[size=large] Terra Incognita 2003 [/size]
[size=small]Tekst: Maciek Olesiński Fot: Klara Kiełbasińska (Żerdzicka)[/size]

Jest niedziela, ciepłe sierpniowe popołudnie, siedzę na Żywieckim rynku i czekając na zamówioną przed chwila pizzę, dosyć łapczywie opróżniam szklankę piwa jakiegoś lokalnego browaru. Obok mnie siedzą Magda i dwóch Pawłów, czyli zespół Hellmann Salomon Adventure Team w komplecie. Patrzymy na siebie, śmiejemy się, nie rozmawiamy, spojrzenia wystarczają, wszyscy gdzieś głęboko mamy poczucie dobrze wykonanej roboty, przecież kilka godzin temu wygraliśmy Adventure Trophy 2003. Klimat jest idealny, nie ma już słońca, ale nagrzane przezeń podłoże i ściany kamienic otaczających rynek oddają nagromadzone ciepło i wreszcie nigdzie nie trzeba iść. Wreszcie ktoś przerywa tę błoga sielankę i nie jest to kelnerka z kolejną kolejką piwa, ktoś z nas zaczyna mówić, że chyba dobrze nam poszło i nieźle nam się współpracuje itd., wywód generalnie ma za zadanie zadać pytanie, „co dalej?” Pada hasło, że za miesiąc w Chorwacji odbywa się Terra Incognita Adventure Race, od razu mówię, że będzie tam bardzo ciężko, bo bardzo gorąco i dużo kajaków morskich i pływania a to nie są nasze ulubione dyscypliny. Mówię, że na ostatnim rajdzie, na którym było pływanie wpław, po wyjściu z wody zajmowaliśmy 30-te miejsce na 30 drużyn startujących w rajdzie. Moje dalsze zniechęcanie a może motywowanie do treningu, polega na wymienianiu najsilniejszych zespołów, jakie pojawia się w Chorwacji. Ale wizja ścigania się przeciwko zeszłorocznym zdobywcom Pucharu Świata i aktualnym jego liderom (Les Arcs Quechua), skutkuje szybkim podjęciem decyzji, że napieramy! W tym momencie kończy się sielanka i spokojne odpoczywanie po rajdzie, teraz już myśli każdego z nas skierowane będą na przygotowania i start w rajdzie Terra Incognita.
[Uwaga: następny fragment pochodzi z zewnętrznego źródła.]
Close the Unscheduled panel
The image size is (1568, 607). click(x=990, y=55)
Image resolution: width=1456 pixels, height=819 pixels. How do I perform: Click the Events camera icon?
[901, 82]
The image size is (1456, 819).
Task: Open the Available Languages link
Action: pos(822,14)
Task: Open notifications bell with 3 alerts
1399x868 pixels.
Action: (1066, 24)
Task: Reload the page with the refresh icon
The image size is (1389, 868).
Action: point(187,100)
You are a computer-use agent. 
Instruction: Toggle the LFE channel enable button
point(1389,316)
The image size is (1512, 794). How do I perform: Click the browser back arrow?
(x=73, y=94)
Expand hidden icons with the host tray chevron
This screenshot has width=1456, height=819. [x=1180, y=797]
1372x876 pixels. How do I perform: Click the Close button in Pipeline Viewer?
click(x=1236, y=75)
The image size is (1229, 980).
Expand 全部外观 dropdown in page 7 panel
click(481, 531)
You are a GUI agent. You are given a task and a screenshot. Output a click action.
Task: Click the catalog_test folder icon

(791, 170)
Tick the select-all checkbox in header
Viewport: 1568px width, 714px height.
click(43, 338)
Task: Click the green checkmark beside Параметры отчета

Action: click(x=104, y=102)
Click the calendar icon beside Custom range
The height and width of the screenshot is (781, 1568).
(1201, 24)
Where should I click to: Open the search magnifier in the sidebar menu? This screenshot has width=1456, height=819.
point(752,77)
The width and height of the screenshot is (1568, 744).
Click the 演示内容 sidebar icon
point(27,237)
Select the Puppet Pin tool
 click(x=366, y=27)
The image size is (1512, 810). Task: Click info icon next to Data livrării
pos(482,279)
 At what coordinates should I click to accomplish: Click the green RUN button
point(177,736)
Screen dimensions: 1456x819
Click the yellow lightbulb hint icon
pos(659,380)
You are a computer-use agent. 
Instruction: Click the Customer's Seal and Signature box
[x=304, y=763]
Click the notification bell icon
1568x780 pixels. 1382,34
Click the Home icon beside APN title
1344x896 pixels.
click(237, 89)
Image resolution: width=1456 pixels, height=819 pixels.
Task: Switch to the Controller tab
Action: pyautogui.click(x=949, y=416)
Kelnerka podaje pizzę…

Przygotowania do rajdu, przeplatane treningami idą dosyć sprawnie, w końcu naszym głównym sponsorem jest Hellmann Moritz – specjaliści od logistyki. Wszystko udaje się tak dograć, że nawet Paweł, który jeszcze w poniedziałek musi być a Krakowie zdąża dojechać do nas przed startem, który zaplanowano na środę rano. Magda, Flekmus i Ja już od soboty przygotowujemy się do rajdu w Chorwacji. Dni przed startem spędzamy na kempingu na plaży w mieście Senji. Pierwsza kąpiel utwierdza nas w przekonaniu, że podjęliśmy słuszną decyzję zabierając pianki neoprenowe na ten rajd. Woda ma tylko 19 stopni i po chwili pływania robi się w niej naprawdę rześko, a na rajdzie przyjdzie nam przepływać cieśniny o szerokości ponad kilometra i to w nocy. Pianki zaprojektowane przy współpracy z firma Eques i przez tą też firmę wykonane sprawują się świetnie, są ciepłe a prawie nie ograniczają ruchów podczas pływania wpław czy kajakiem. Wśród rajdowców popularny jest pogląd, iż stanąć jako zespół na starcie do rajdu przygodowego to połowa sukcesu. Tym razem nam się udaje, w środę rano wdychając rześkie, górskie powietrze stoimy na linii startu wypoczęci i przekonani, że jesteśmy dobrze przygotowani – logistyka nie zawiodła. Miłe jest uczucie, że z grubsza zrobiliśmy wszystko, co należało przed rajdem zrobić, nasze rowery czekają na nas sprawne, w naszych skrzyniach jest wszystko, co może nam się podczas rajdu przydać. Ale jeszcze milsze jest uczucie, że start za chwile i jeżeli czegoś nie zrobiliśmy to i tak już za późno, teraz będziemy mogli rozwiązywać problemy tylko na bieżąco. W tym właśnie tkwi kwintesencja rajdów przygodowych, trzeba zespołowo dostosowywać się do ciągle zmieniającej się sytuacji, podejmować wspólnie ważne decyzje i rozwiązywać problemy piętrzące się przed zespołem. Jak się miało okazać, ten rajd przygotował dla nas wiele niespodzianek …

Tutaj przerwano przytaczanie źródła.